Женщина ждала его всю ночь, он обещал. Утром, с сердцебиеньем и, что называется, через не могу, она позвонила той, от которой ушел; после пререканий и взаимных колкостей (не слишком болезненных, так как женщины не знали друг друга) выяснилось, что Виктор Викторович уже ушел. Ушел на ночь глядя. Он всегда так уходил. Собрал рукописи, да, да, и все свои вещи тоже в одну сумку — и ушел. Нет, такси не вызывал, пешком, он и ко мне пришел пешком, не знаю, голубушка, не знаю... ищи.

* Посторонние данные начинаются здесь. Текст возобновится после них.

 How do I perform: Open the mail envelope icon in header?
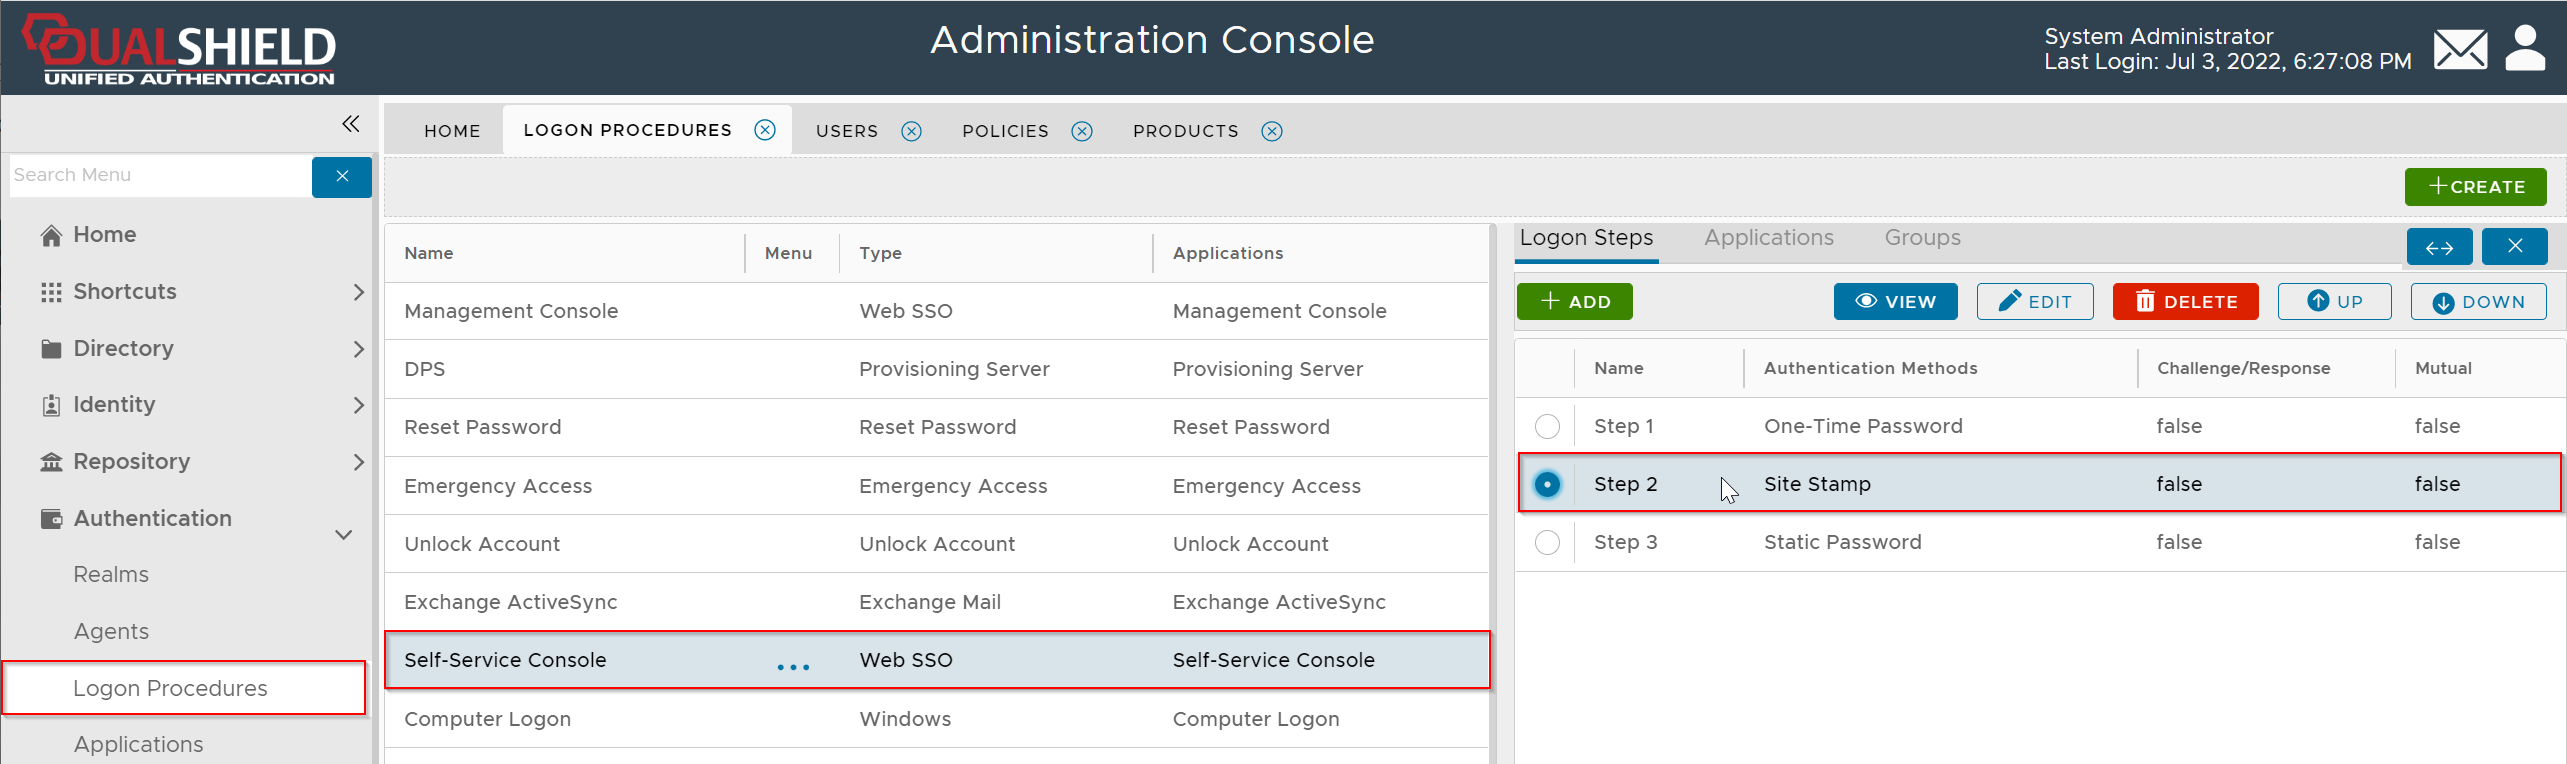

Женщине сорок с небольшим, скромная, а сын двадцати лет (к ним Вик Викыч и направлялся). Сын понял мать в трудную минуту и шуметь не стал, помог привезти тело; сын помог и кремировать. Женщина, как выяснилось, видела Викыча ровно три раза, скорая любовь, три встречи. В сущности — незнакомые. Вот кто его проводил. Женщина знала (от Викыча, на всякий случай) мой телефон, но пока в многоквартирной общаге меня отыскали, время ушло. Я примчался на кремирование, но Викыча не увидел. Такая нелепость. Мне не хватило минуты-двух. Я вбежал, весь мокрый, с открытым ртом (дядя, где твои зубы,— сказал мне один из тех, кого я расталкивал) — я успел, я почти успел, было еще их время, женщина и ее сын находились в зале прощания. Но тело Викыча уже уплыло в огонь, уехало, укатило, я не увидел его мертвого профиля. Ну, минуты, буквально минуты не хватило.